Automatic unstructured PDF ingestion on GCP

The scope of this session is to show how it is possible to create a Question Answering agent on GCP starting from complex documents, like technical handbooks. This will be done by using the following passages:

1. Document Segmentation
Semantic structures (like title, sections, tables...) will be inferred with State-of-the-Art models.

2. Optical Character Recognition (OCR)
Google OCR will be applied to the previously-determined structures in order to determine their content.

3. Vectorization
The text will be saved in a vector store in order to allow a fast information retrieval.

4. Large Language Model (LLM) Connection
The vector store will be connected to an LLM that will be used to provide the user with suitable answers for his/her questions.

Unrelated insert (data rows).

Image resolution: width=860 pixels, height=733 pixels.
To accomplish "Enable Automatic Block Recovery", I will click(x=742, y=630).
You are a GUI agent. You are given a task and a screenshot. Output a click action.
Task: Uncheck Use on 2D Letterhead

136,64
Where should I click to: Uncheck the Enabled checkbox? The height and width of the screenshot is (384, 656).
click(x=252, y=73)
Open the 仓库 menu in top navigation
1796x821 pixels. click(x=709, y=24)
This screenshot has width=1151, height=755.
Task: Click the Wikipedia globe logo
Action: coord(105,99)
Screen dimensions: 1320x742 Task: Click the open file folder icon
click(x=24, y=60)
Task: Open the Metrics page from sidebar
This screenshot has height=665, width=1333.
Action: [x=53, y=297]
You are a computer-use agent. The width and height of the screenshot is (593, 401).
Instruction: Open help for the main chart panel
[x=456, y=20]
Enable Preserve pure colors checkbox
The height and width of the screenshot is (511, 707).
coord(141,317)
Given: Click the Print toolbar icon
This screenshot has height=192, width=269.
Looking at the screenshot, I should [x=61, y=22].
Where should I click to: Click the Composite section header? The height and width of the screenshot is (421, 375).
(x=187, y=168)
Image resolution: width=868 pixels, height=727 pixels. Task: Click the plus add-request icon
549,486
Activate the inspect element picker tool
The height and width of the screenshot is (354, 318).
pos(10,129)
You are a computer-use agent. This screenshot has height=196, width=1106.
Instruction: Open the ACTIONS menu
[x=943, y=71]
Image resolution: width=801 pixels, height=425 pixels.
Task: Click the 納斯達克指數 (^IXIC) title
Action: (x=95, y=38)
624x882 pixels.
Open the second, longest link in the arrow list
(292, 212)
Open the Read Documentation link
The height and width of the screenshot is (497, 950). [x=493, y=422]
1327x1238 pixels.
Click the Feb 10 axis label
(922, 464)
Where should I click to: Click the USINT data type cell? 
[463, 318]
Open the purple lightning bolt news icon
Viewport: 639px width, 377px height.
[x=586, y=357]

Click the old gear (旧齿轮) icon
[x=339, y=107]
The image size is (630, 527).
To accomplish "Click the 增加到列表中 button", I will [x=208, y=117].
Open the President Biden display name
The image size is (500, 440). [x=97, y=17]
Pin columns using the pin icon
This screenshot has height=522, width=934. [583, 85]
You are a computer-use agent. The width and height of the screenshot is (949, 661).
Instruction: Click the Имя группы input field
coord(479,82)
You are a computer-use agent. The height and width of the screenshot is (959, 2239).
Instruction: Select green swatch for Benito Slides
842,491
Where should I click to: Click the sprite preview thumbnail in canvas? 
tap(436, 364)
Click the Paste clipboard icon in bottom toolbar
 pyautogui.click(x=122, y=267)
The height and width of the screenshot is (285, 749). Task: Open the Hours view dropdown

This project will showcase the capabilities of State-of-the-Art models and technologies in the field of Generative AI.

Speaker Bio:

Stefano Cariddi earned his Ph.D. in Astronomy in 2018 and then transitioned to the field of Artificial Intelligence. His profile is that of a Data Scientist, so he possesses strong skills in data processing, dataset creation, model training, and, more broadly, Machine Learning. His profile is further complemented by 10 years of experience in scientific programming in Python, the use of pre-trained models in Computer Vision, Natural Language Processing, and Text Generation, and the utilization of the Google Cloud Platform for delivering Artificial Intelligence services.